What’s up here!?


Sorry for the silence here but the last few weeks have been super hectic because of various projects. So, as a quick summary of what I’m up to:

  • I just finished writing the French manuscript of a book about the history of game controllers. It’s called “Joypads! Le design des manettes” and it’s going to be published in January 2013 by Les Moutons Electriques (The Electric Sheeps), a Lyon-based editor. The book is a joint project with Laurent Bolli from Bread and Butter/OZWE in Lausanne.
  • With the laboratory, we organized a workshop in Detroit called “To Be Designed” that focused on “ the hands-on, pragmatic ways in which one can imagine and then create things from and for the near future.” It was a great event and I still have to publish my notes.
  • The Print-On-Demand version of the “Curious Rituals: Gestural Interaction in the Digital Everyday” book is almost ready.

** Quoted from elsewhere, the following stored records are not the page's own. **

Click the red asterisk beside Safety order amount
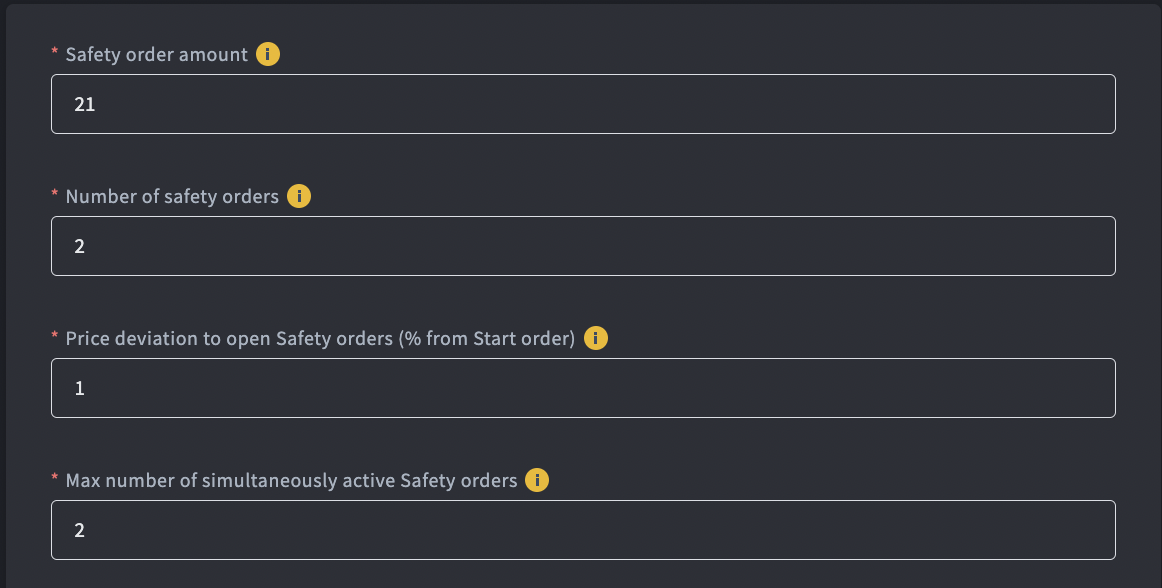The width and height of the screenshot is (1162, 588). tap(55, 52)
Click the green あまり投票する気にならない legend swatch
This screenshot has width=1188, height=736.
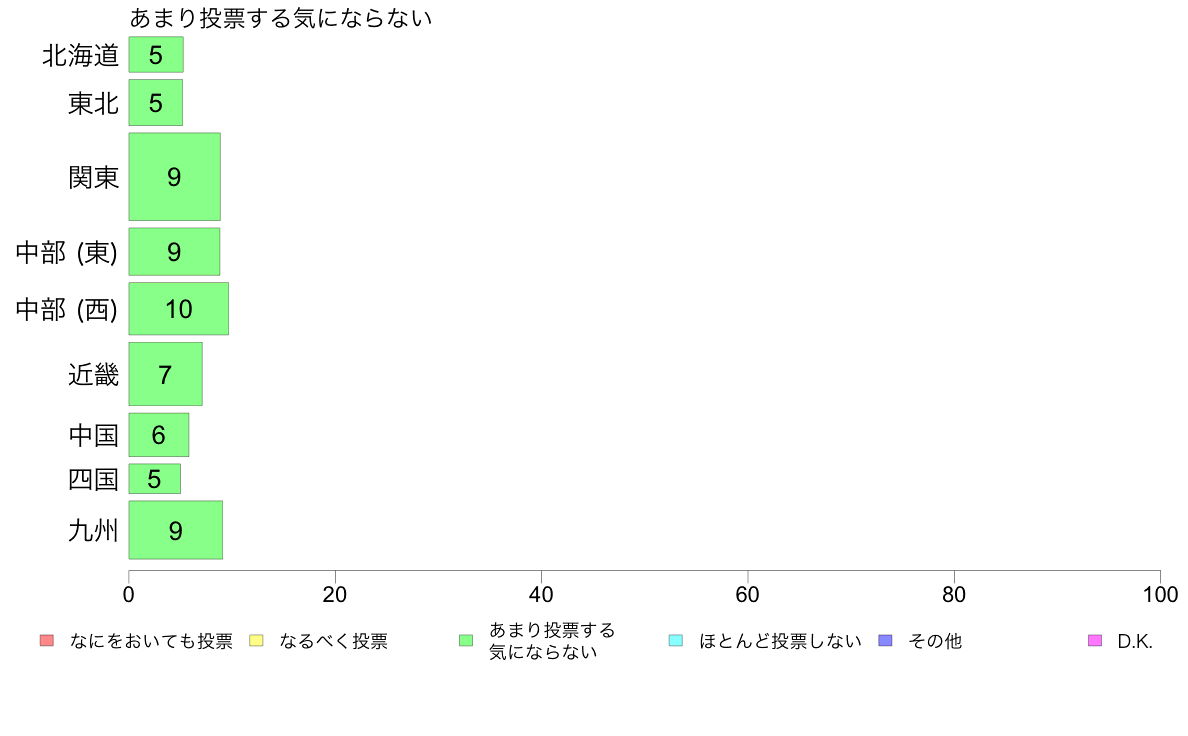point(466,640)
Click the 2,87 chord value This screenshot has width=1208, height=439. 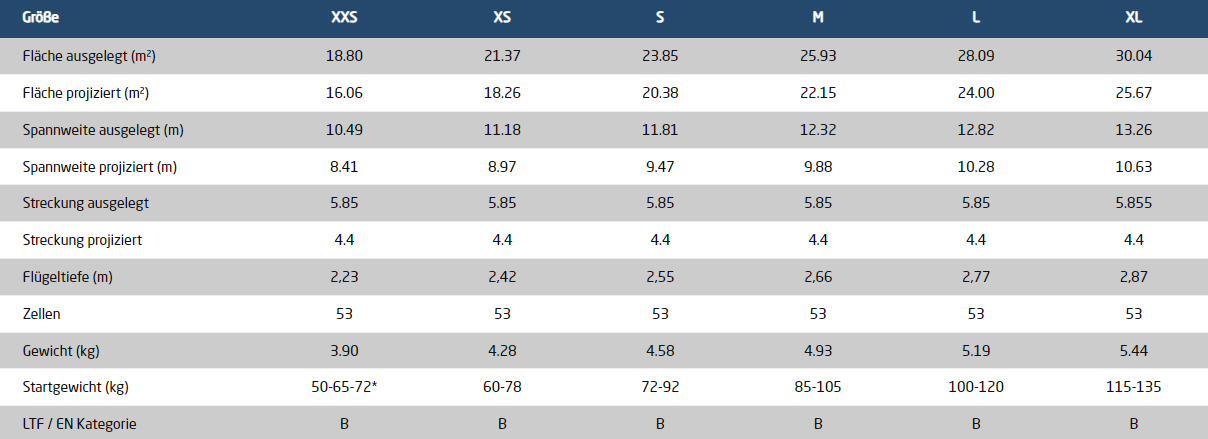(x=1134, y=277)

We had to spent some time fine-tuning the last bits.
  • The school year resumed and I’m currently preparing different courses at the Geneva University of Arts and Design. There’s going to be a workshop at the end of the month about design and ethnography, in which we’ll focus on urban animals. There’s another class at EPFL about design process, and a seminar class about the history of interaction design. On top of that, I have 6 masters students for whom I’m a masters thesis tutor.
  • At the design school here in Geneva (where I work part-time), I just received a research grant for a study about the relationship between ethnography and interaction design. More about this later.
  • Raphael Grignani and I are working on a week-long workshop at ENSCI-Les Ateliers in Paris.
  • For a client, as a follow-up to last summer’s field study about car-sharing in the US, I’m going to do a series of interviews and observations in Switzerland. For another client in Madrid, there’s also going to be a workshop about digital data in November.
  • There are several talks lined up in the near future (UX Paris, a game-related conference in Hamburg, a design lecture in Edinburgh, the American Association for the Advancement of Science in Boston) but I’m accepting less and less of these. Mostly because my schedule is a mess and also because it’s hard to be productive (or relaxed) when always on the road.
  • After organizing half of the program at Lift France, I’m taking care of three sessions at Lift 13 and will do a workshop there about urban bricolage.

Phew… and that’s why there’s less time to blog.